古菌在属水平的优势菌属分别为Methanobacterium、Methanosarcina、Methanosaeta(图8)。这3种菌分别代表了不同的产甲烷方式。丰度最高的Methanobacterium是嗜氢产甲烷菌，在R0、R2和R4中相对丰度分别为60.22%、95.62%和61.51%。复合组R6中Methanobacterium丰度水平与R2较为接近，为95.34%。这说明，复合污染体系内古菌受OFL影响主导。由于嗜氢产甲烷菌在OFL的影响下几乎覆盖了R2与R6的古菌群落。因此，在这2组中其他产甲烷菌的相对丰度降低。以乙酸为底物的Methanosaeta在R0和R4中的相对丰度为11.40%和11.17%，可视作重要的产甲烷途径之一，而在R2与R6中的占比仅为0.28%和0.21%。据此推测，OFL严重阻碍了利用乙酸产甲烷的代谢途径^[33]。次优势菌属Methanosarcina为兼性产甲烷菌，可利用的底物更为多样，其丰度排序为：R0(20.29%)>R4(19.14%)>R2(1.14%)≈R6(1.13%)。综上可知，OFL对古菌群落的影响表现在改变了其主要的产甲烷途径，结合2.3节OFL对产酸过程的抑制，推断在厌氧消化过程中，R2与R6乙酸生成受到限制，导致嗜乙酸产甲烷菌的底物缩减，从而诱导古菌群落向氢营养为主导的代谢途径演替。

1)当厌氧消化受到OFL胁迫时，甲烷产量会随其投加量增加而显著降低。机理分析发现，OFL会导致DOM生物降解性降低，EPS结构复杂化。产酸细菌Hydrogenispora等以及嗜乙酸产甲烷菌Methanosaeta丰度明显减少，导致产酸性能下降，不利于甲烷化。
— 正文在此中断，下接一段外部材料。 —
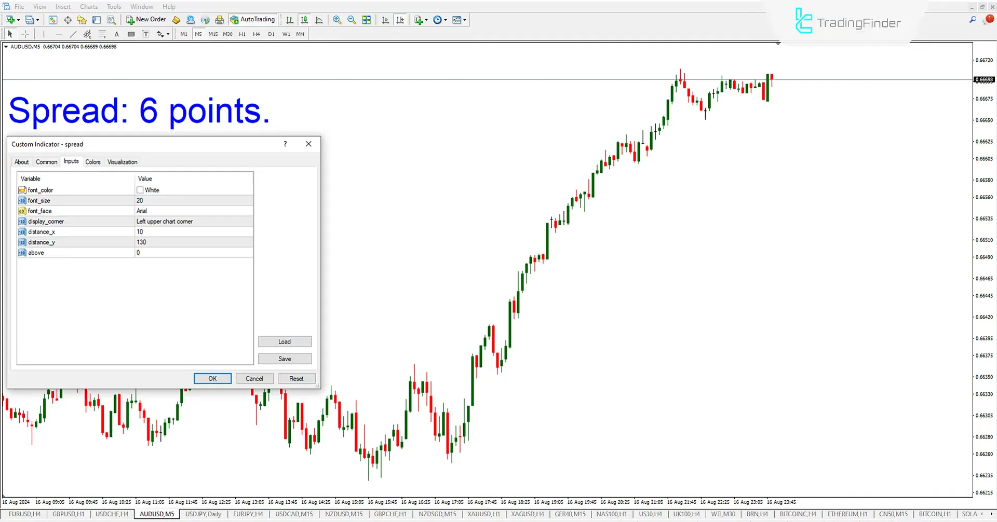Click the Load button

pos(285,341)

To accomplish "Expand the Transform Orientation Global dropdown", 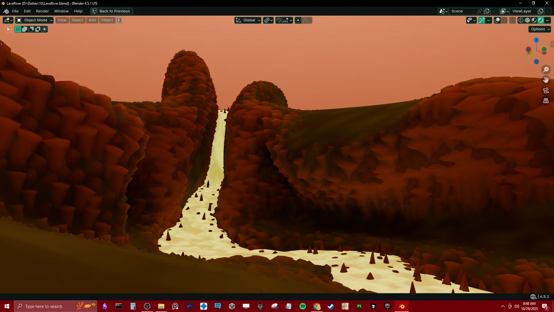I will 248,20.
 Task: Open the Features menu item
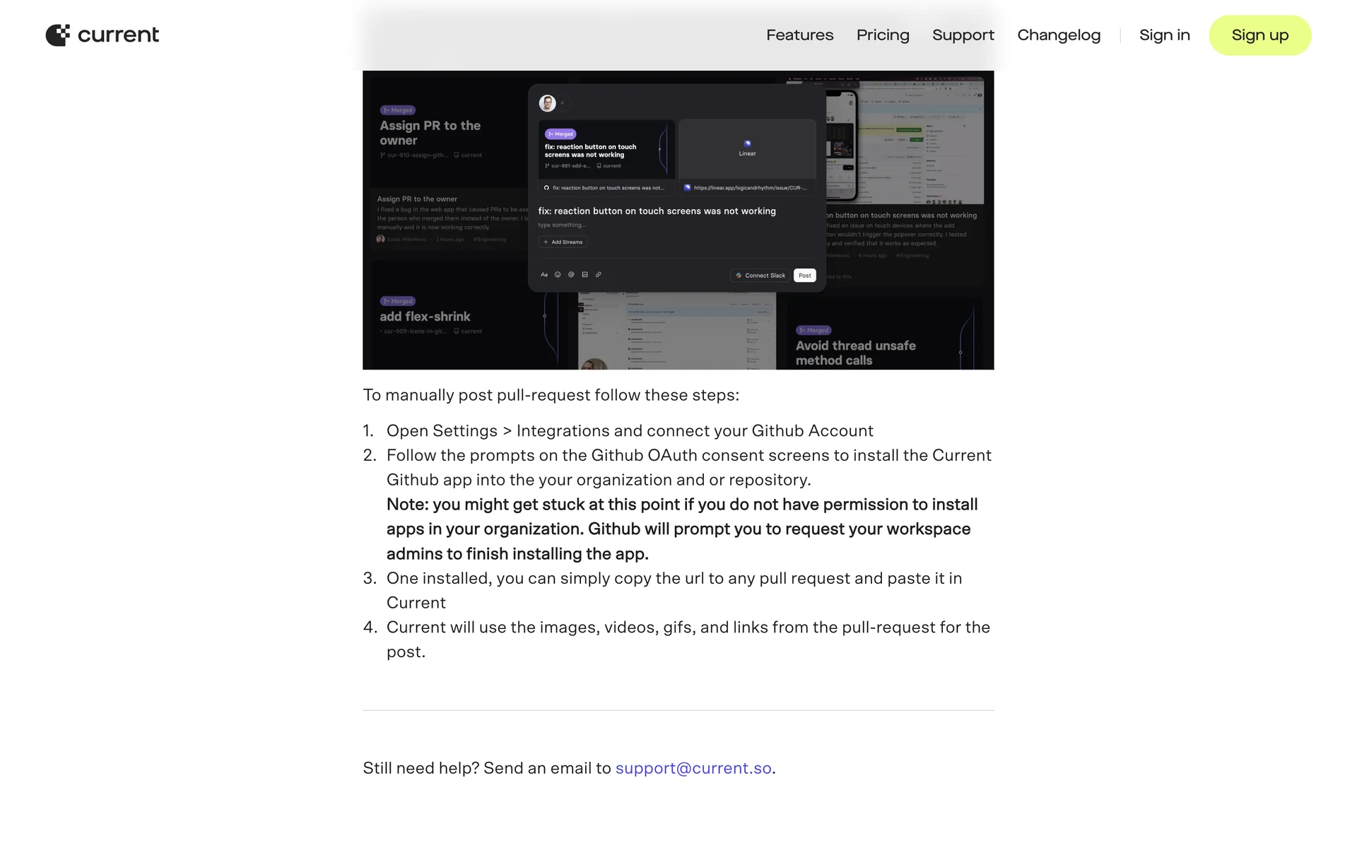click(799, 35)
2) PS微塑料对甲烷产量的抑制弱于OFL，且对初期甲烷生成速率略有提高；PS微塑料有利于Lutispora、Proteiniclasticum等消耗蛋白产酸的细菌的富集。

3)低浓度OFL与PS微塑料复合污染会减缓产甲烷速率，高浓度OFL与微塑料复合污染则会严重阻碍产酸活动的正常代谢。复合组微生物群落的变化主要受OFL影响，古菌群落向氢营养为主导的代谢途径演替。